PROBLEM TO WORK ON ::
Copy the listing below with every "GUI agent" swapped for "screen helper", leaving all other text as it is.

RECORDS ::
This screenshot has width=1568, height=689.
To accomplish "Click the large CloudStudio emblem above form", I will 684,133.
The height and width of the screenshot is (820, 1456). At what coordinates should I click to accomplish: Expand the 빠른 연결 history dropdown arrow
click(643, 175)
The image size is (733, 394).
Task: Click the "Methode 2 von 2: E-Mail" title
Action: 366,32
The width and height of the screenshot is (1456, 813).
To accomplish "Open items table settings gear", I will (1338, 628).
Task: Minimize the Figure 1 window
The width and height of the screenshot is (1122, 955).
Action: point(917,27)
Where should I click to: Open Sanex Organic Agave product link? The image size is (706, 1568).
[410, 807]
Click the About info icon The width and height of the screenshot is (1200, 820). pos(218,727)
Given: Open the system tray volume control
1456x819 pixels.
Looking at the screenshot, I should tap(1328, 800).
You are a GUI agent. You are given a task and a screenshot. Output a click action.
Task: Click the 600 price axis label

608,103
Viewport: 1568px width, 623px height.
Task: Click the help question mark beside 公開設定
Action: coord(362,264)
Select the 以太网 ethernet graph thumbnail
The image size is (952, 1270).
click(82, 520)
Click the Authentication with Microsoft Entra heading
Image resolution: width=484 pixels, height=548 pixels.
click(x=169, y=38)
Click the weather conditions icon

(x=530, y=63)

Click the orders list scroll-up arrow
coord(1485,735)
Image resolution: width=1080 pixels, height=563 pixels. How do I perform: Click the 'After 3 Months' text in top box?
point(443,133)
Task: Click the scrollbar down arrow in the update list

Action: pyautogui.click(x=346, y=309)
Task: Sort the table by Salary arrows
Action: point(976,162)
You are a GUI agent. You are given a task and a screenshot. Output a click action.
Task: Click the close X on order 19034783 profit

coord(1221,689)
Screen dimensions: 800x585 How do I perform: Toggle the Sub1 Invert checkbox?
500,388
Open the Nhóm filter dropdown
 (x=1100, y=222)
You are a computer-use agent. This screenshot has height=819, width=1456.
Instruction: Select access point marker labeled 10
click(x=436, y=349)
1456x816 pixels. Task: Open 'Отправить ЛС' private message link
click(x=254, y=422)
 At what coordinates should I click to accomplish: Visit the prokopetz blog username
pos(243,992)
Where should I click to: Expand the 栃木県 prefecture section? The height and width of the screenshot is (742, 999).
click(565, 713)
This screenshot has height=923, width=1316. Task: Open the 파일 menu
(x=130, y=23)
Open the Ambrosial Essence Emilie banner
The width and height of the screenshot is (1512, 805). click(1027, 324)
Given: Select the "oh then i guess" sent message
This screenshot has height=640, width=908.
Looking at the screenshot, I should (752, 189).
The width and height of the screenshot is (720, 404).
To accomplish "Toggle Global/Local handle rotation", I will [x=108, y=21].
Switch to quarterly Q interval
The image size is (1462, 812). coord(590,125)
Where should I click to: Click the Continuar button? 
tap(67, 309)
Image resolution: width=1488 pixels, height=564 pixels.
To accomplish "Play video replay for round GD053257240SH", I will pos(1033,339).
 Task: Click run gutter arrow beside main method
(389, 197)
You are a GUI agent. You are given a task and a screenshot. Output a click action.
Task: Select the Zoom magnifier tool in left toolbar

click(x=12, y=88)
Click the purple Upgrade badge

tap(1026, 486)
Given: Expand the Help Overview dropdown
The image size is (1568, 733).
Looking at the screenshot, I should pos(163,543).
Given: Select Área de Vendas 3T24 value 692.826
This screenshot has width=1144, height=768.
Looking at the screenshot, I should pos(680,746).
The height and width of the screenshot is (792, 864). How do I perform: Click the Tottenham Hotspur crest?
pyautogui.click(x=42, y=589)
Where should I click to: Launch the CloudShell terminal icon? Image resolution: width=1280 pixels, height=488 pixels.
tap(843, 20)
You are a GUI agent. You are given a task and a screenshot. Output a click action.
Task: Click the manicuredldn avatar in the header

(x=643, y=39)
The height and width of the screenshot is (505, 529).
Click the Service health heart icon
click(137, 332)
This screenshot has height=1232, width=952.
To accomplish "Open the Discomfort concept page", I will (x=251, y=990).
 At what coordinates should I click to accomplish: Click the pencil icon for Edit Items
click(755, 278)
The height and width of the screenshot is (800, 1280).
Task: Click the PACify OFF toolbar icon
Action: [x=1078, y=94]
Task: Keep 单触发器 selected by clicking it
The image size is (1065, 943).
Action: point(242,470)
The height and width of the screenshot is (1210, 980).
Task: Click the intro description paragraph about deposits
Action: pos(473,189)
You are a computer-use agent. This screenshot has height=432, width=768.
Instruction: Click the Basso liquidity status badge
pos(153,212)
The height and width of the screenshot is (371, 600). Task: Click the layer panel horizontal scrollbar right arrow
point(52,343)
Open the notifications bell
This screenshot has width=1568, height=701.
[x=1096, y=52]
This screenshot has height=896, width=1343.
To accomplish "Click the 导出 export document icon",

RESULT FOR THIS TASK ::
This screenshot has width=1568, height=689.
To accomplish "Click the large CloudStudio emblem above form", I will 684,133.
The height and width of the screenshot is (820, 1456). At what coordinates should I click to accomplish: Expand the 빠른 연결 history dropdown arrow
click(643, 175)
The image size is (733, 394).
Task: Click the "Methode 2 von 2: E-Mail" title
Action: 366,32
The width and height of the screenshot is (1456, 813).
To accomplish "Open items table settings gear", I will (1338, 628).
Task: Minimize the Figure 1 window
The width and height of the screenshot is (1122, 955).
Action: point(917,27)
Where should I click to: Open Sanex Organic Agave product link? The image size is (706, 1568).
[410, 807]
Click the About info icon The width and height of the screenshot is (1200, 820). pos(218,727)
Given: Open the system tray volume control
1456x819 pixels.
Looking at the screenshot, I should tap(1328, 800).
You are a screen helper. You are given a task and a screenshot. Output a click action.
Task: Click the 600 price axis label

608,103
Viewport: 1568px width, 623px height.
Task: Click the help question mark beside 公開設定
Action: coord(362,264)
Select the 以太网 ethernet graph thumbnail
The image size is (952, 1270).
click(82, 520)
Click the Authentication with Microsoft Entra heading
Image resolution: width=484 pixels, height=548 pixels.
click(x=169, y=38)
Click the weather conditions icon

(x=530, y=63)

Click the orders list scroll-up arrow
coord(1485,735)
Image resolution: width=1080 pixels, height=563 pixels. How do I perform: Click the 'After 3 Months' text in top box?
point(443,133)
Task: Click the scrollbar down arrow in the update list

Action: pyautogui.click(x=346, y=309)
Task: Sort the table by Salary arrows
Action: point(976,162)
You are a screen helper. You are given a task and a screenshot. Output a click action.
Task: Click the close X on order 19034783 profit

coord(1221,689)
Screen dimensions: 800x585 How do I perform: Toggle the Sub1 Invert checkbox?
500,388
Open the Nhóm filter dropdown
 (x=1100, y=222)
You are a computer-use agent. This screenshot has height=819, width=1456.
Instruction: Select access point marker labeled 10
click(x=436, y=349)
1456x816 pixels. Task: Open 'Отправить ЛС' private message link
click(x=254, y=422)
 At what coordinates should I click to accomplish: Visit the prokopetz blog username
pos(243,992)
Where should I click to: Expand the 栃木県 prefecture section? The height and width of the screenshot is (742, 999).
click(565, 713)
This screenshot has height=923, width=1316. Task: Open the 파일 menu
(x=130, y=23)
Open the Ambrosial Essence Emilie banner
The width and height of the screenshot is (1512, 805). click(1027, 324)
Given: Select the "oh then i guess" sent message
This screenshot has height=640, width=908.
Looking at the screenshot, I should (752, 189).
The width and height of the screenshot is (720, 404).
To accomplish "Toggle Global/Local handle rotation", I will [x=108, y=21].
Switch to quarterly Q interval
The image size is (1462, 812). coord(590,125)
Where should I click to: Click the Continuar button? 
tap(67, 309)
Image resolution: width=1488 pixels, height=564 pixels.
To accomplish "Play video replay for round GD053257240SH", I will pos(1033,339).
 Task: Click run gutter arrow beside main method
(389, 197)
You are a screen helper. You are given a task and a screenshot. Output a click action.
Task: Select the Zoom magnifier tool in left toolbar

click(x=12, y=88)
Click the purple Upgrade badge

tap(1026, 486)
Given: Expand the Help Overview dropdown
The image size is (1568, 733).
Looking at the screenshot, I should pos(163,543).
Given: Select Área de Vendas 3T24 value 692.826
This screenshot has width=1144, height=768.
Looking at the screenshot, I should pos(680,746).
The height and width of the screenshot is (792, 864). How do I perform: Click the Tottenham Hotspur crest?
pyautogui.click(x=42, y=589)
Where should I click to: Launch the CloudShell terminal icon? Image resolution: width=1280 pixels, height=488 pixels.
tap(843, 20)
You are a screen helper. You are given a task and a screenshot. Output a click action.
Task: Click the manicuredldn avatar in the header

(x=643, y=39)
The height and width of the screenshot is (505, 529).
Click the Service health heart icon
click(137, 332)
This screenshot has height=1232, width=952.
To accomplish "Open the Discomfort concept page", I will (x=251, y=990).
 At what coordinates should I click to accomplish: Click the pencil icon for Edit Items
click(755, 278)
The height and width of the screenshot is (800, 1280).
Task: Click the PACify OFF toolbar icon
Action: [x=1078, y=94]
Task: Keep 单触发器 selected by clicking it
The image size is (1065, 943).
Action: point(242,470)
The height and width of the screenshot is (1210, 980).
Task: Click the intro description paragraph about deposits
Action: pos(473,189)
You are a computer-use agent. This screenshot has height=432, width=768.
Instruction: Click the Basso liquidity status badge
pos(153,212)
The height and width of the screenshot is (371, 600). Task: Click the layer panel horizontal scrollbar right arrow
point(52,343)
Open the notifications bell
This screenshot has width=1568, height=701.
[x=1096, y=52]
This screenshot has height=896, width=1343.
To accomplish "Click the 导出 export document icon",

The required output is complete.